Amnesty International, is one of several human rights groups, already heavily involved in documenting and publicizing these apparently widespread and flagrant human rights violations in Belarus. Testimonies gathered by Amnesty delegates ‘from former detainees’ allege ‘inter alia’ severe and sustained beatings, overcrowded conditions, and lack of access to water and proper medical attention. Such assertions are being corroborated by emerging photo and video evidence, despite state efforts to stifle such content. “We call on the authorities of Belarus to immediately stop the torture and other ill-treatment of detainees and release every person arbitrarily detained” said Marie Struthers, Amnesty International’s Director for Eastern Europe and Central Asia.

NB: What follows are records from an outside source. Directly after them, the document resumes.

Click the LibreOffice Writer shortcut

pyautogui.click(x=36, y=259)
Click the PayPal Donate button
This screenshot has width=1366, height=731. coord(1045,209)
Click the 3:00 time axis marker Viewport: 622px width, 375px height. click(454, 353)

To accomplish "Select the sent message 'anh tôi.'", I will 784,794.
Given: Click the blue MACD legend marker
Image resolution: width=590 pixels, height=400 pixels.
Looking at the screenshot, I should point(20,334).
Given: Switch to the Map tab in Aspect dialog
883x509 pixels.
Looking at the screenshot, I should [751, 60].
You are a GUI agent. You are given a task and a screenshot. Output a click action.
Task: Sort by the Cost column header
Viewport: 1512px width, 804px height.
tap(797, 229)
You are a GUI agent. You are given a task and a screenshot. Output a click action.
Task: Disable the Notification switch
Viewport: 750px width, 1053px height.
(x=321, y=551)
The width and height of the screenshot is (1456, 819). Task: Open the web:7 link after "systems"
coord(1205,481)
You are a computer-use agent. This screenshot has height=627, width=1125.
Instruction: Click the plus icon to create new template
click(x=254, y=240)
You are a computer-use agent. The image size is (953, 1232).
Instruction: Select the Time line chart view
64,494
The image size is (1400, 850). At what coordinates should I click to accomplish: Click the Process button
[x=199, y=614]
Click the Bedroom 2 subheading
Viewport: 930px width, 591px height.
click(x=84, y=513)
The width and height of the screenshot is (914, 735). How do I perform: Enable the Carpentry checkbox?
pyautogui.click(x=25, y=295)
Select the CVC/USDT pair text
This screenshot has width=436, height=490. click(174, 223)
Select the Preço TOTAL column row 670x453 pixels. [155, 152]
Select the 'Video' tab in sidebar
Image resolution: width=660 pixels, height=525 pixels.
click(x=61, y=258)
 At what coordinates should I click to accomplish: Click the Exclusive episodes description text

Growing discontent in Belarus has also been seen in various strikes across the country, including in some state-owned enterprises and state TV.

Photo courtesy of A Matskevich via Pixabay

Lukashenko defiant

In spite of the protests, President Lukashenko appears to be digging in, reportedly telling protesters “until you kill me, there will be no other election”. However, with having growing pressure from within Belarus and from the international community, and with the potential for sanctions against Belarus’ leadership, the President has allegedly expressed a willingness to hold a referendum “in accordance with the Constitution – but not under pressure and not via street protests”.

However, with such an assertion yet to manifest into any action at all, the eyes of the international community are very much on Belarus.